Hさんの事例は、①滞納処分を執行することができる財産がないとき②滞納処分をすることによって、その生活を著しく窮迫させる恐れがあるときは「滞納処分の執行を停止することができる」とするに当たります。青葉区役所税務課で処分をした職員に対し、このことを追求し、生活費の入った預金口座を全額差し押さえ、Hさんを命に関わるような状況に追い込んだことをあげ抗議をしました。

職員は最後に、「こちらでも、それに(国税徴収法153条・地方税法15条)あたると考えていたので、残りの84万円の滞納金は免除することを決めていた」というのです。私が主張したからではないと念を押されましたが、国税徴収法153条・地方税法15条を認めさせ、残りの市民税と延滞金を免除させることができました。

だいたい国税徴収法153条・地方税法15条に当たると認識していたなら、なぜ始めから、そうしなかったのかという疑問が残ります。困ることを知っていて差し押さえをしたのなら大問題です。もし、私のところに相談に来なければ、一体どうなったのか。本当に区役所は自主的にこれらの法を適用していたのか。していたと言うなら、なぜ、その決定をHさんに伝えなかったのかと聞いたところ、役所からは伝えることはしないとの答えでした。ただ、今後、請求はしなければわかるはずという極めて、無責任で納税者をばかにした答えでした。

もちろん、差し押さえた預金は換金してしまい、通帳には残金はありません。

Hさんの今日、明日の食事はどうするのかと聞くと、「それは私どもには、どうにもならない」と逃げの一手で、生活保護課に行ってくれとのことでした。長くなりましたが、それで今日、都筑区役所に伺った訳です。

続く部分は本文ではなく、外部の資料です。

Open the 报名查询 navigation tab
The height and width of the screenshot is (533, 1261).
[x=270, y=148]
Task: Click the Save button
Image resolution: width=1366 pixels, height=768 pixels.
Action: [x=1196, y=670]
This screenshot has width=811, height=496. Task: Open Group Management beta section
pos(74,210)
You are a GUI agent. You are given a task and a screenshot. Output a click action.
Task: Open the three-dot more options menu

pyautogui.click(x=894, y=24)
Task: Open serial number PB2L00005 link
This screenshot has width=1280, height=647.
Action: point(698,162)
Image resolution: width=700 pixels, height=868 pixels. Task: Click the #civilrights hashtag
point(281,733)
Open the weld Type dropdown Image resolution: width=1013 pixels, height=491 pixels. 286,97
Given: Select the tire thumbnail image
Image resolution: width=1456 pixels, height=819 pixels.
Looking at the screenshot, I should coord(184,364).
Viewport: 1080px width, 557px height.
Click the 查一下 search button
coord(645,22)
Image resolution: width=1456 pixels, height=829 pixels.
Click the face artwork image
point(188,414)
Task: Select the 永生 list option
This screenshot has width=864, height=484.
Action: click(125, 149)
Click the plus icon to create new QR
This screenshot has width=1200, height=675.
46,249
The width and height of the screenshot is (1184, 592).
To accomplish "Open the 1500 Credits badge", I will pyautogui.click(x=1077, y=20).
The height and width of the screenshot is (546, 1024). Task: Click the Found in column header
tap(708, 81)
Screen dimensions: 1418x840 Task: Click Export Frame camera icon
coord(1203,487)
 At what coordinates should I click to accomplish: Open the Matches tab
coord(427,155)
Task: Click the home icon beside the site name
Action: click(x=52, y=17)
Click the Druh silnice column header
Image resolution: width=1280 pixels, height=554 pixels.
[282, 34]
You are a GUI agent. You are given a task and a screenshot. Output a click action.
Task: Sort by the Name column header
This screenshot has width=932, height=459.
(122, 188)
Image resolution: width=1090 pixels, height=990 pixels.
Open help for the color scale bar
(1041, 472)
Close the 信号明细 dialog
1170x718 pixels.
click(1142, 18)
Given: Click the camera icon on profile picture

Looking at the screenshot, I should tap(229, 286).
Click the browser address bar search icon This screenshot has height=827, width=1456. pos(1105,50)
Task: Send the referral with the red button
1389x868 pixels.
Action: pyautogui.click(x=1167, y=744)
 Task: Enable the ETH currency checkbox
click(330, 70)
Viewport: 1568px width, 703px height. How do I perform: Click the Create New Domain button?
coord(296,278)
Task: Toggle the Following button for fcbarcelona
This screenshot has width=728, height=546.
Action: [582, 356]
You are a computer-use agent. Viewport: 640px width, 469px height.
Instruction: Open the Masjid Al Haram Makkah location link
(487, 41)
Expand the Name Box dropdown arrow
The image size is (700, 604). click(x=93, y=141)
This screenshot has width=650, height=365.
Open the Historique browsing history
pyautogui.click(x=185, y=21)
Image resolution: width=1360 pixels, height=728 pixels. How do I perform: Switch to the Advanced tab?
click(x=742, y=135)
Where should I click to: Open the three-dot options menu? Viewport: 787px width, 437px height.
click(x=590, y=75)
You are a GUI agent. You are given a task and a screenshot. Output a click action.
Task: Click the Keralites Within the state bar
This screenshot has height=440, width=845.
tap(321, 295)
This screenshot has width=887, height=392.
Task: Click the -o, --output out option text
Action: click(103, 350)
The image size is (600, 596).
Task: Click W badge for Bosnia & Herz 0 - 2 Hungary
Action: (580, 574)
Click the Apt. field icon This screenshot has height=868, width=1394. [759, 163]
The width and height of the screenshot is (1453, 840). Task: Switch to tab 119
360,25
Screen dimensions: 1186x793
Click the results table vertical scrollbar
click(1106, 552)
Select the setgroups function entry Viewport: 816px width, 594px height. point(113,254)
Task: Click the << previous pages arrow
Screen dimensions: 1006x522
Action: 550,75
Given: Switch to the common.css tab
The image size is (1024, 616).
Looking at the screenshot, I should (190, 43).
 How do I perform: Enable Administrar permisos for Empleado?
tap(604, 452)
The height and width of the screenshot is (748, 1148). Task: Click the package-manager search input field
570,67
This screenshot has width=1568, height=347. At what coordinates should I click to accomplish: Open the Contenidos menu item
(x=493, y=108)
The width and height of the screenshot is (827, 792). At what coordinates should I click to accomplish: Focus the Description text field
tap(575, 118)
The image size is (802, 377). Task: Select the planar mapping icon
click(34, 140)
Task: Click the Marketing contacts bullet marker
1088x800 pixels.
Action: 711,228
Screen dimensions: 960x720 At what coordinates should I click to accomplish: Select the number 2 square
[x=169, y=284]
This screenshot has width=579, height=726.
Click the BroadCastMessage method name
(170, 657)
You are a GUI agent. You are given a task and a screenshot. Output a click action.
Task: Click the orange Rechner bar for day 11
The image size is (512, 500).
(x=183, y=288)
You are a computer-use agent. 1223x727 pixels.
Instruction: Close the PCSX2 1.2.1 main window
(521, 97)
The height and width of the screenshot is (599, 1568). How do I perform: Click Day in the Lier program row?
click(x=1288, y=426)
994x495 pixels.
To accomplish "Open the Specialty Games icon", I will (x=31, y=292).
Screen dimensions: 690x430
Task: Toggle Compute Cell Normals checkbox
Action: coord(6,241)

都筑区役所の保護課の女性職員はとてもよく話を聞いてくれ、生活保護申請に至りました。しかし、めでたし、めでたしという訳にはいきません。同じようなケースで泣いている人いると思います。乱暴な滞納処理はやめさせなくてはなりません。ぜひ、情報を寄せて頂きたいと思います。そして、区役所や市にこういう乱暴な滞納処分は、やめさせるよう交渉しなければならないと思っています。